Your output should be the lines of the data that follow, reproduced exactly from the first through the line bearing "You are a computer-use agent. The".

[[ Data to use, beginning ]]

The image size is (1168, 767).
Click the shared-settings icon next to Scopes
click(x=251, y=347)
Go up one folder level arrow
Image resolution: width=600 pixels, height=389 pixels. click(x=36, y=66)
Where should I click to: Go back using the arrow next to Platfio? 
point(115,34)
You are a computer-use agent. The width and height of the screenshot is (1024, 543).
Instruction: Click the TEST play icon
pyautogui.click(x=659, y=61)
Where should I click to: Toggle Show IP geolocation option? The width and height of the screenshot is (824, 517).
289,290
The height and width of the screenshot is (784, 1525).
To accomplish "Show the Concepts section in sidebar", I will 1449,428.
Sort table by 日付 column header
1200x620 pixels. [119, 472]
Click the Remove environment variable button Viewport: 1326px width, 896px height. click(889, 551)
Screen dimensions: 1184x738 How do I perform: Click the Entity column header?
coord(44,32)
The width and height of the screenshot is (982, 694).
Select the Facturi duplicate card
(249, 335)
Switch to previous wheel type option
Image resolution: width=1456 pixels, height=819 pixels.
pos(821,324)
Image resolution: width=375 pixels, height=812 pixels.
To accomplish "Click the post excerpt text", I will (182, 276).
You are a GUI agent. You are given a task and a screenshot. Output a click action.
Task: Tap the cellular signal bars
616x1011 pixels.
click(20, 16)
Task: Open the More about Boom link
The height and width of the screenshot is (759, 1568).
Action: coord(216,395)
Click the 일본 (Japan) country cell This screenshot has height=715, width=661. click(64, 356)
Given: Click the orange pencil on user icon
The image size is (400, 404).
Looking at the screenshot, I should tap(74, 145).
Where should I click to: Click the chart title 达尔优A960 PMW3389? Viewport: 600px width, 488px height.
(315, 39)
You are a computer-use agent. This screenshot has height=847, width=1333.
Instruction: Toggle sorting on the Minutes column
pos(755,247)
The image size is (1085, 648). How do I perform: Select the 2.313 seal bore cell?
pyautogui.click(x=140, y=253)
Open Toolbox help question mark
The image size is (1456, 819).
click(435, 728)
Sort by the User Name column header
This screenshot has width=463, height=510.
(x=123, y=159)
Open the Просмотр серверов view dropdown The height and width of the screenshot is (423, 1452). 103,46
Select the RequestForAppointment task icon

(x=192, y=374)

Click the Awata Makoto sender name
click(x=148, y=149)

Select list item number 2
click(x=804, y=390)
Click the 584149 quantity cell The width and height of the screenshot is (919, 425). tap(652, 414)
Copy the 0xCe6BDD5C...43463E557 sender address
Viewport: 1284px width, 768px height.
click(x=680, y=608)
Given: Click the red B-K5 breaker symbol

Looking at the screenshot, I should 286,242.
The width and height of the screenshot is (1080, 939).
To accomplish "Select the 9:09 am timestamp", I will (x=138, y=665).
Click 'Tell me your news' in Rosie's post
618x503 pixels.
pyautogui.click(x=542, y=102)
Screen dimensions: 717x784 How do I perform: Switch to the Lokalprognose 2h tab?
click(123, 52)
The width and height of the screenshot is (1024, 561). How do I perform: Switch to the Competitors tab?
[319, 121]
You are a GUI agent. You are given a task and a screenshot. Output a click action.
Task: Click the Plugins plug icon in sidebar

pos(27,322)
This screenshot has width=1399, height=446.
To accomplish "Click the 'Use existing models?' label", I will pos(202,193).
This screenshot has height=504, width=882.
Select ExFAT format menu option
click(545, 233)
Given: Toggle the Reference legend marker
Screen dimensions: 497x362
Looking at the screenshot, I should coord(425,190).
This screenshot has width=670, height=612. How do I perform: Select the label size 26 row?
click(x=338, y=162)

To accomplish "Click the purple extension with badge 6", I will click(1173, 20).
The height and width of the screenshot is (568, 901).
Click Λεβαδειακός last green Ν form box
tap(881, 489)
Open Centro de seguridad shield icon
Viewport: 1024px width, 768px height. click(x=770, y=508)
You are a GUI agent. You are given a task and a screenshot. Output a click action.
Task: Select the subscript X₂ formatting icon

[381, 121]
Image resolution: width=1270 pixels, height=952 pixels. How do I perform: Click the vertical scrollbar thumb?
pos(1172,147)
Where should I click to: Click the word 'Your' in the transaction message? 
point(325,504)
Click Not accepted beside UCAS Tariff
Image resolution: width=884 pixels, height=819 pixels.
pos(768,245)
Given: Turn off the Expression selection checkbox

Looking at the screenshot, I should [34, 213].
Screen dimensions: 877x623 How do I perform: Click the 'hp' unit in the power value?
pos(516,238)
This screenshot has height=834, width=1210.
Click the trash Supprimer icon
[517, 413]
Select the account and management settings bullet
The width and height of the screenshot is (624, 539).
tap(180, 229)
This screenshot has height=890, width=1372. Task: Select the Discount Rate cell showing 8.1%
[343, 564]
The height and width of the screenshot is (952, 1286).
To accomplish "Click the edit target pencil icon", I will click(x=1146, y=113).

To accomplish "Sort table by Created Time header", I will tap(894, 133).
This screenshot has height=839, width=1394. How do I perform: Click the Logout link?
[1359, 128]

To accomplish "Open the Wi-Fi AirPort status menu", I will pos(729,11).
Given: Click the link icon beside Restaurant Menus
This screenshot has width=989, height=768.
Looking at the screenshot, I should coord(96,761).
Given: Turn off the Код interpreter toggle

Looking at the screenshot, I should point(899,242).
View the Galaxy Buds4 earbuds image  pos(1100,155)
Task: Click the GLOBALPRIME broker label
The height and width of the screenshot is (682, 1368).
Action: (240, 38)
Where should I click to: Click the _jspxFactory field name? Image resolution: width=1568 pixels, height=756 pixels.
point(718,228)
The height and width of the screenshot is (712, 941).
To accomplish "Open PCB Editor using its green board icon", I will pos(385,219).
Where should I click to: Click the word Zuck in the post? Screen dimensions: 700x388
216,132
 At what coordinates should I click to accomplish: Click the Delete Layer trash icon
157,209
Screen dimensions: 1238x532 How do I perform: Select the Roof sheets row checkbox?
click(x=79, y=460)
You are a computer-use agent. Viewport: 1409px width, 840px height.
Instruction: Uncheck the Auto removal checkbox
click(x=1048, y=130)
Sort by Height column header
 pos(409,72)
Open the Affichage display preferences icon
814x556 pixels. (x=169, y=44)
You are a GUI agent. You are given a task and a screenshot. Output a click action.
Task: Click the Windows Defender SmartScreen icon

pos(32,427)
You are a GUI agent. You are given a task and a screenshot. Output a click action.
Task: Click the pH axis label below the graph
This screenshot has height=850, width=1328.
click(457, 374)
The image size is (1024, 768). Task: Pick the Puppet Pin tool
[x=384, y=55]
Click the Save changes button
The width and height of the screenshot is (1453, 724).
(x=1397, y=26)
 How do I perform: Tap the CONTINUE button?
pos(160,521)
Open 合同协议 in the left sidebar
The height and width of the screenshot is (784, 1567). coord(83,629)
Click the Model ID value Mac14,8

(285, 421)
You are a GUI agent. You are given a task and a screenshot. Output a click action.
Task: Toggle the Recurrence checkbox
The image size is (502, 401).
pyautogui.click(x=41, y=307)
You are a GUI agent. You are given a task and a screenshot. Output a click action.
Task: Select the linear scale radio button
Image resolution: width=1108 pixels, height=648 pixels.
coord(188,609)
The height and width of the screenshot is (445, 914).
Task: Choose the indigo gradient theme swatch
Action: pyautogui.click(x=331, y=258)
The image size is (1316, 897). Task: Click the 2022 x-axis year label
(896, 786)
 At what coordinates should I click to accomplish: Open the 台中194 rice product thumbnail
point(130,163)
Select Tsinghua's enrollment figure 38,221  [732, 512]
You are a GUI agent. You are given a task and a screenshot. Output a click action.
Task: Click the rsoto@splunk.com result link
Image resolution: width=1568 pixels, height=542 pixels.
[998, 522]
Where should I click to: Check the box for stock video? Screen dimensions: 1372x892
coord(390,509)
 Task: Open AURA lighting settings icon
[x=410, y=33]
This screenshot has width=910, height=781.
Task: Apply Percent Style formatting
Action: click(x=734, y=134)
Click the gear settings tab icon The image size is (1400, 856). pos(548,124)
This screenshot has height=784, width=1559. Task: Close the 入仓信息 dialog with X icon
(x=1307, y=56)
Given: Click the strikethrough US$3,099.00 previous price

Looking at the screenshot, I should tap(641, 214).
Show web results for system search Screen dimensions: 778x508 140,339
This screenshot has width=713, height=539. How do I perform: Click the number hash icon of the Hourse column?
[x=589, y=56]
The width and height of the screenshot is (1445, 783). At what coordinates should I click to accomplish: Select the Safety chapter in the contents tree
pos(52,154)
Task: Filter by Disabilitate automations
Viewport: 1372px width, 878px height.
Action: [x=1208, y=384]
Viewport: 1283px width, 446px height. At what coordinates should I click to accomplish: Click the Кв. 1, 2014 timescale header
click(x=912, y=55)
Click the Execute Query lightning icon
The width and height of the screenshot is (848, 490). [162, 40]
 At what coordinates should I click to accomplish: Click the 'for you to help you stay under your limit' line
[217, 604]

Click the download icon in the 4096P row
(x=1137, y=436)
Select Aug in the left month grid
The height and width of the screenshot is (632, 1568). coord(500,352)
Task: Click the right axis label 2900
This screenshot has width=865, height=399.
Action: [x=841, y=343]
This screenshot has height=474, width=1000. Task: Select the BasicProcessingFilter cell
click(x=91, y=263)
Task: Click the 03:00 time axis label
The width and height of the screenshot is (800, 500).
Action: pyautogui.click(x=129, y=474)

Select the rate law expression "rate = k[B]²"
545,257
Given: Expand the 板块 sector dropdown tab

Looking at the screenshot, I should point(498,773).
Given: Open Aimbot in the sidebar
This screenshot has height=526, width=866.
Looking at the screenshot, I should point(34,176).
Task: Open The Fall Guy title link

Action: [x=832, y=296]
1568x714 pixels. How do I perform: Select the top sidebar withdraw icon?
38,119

[[ Data to use, end ]]

=== Response box ===
The image size is (1168, 767).
Click the shared-settings icon next to Scopes
click(x=251, y=347)
Go up one folder level arrow
Image resolution: width=600 pixels, height=389 pixels. click(x=36, y=66)
Where should I click to: Go back using the arrow next to Platfio? 
point(115,34)
You are a computer-use agent. The width and height of the screenshot is (1024, 543).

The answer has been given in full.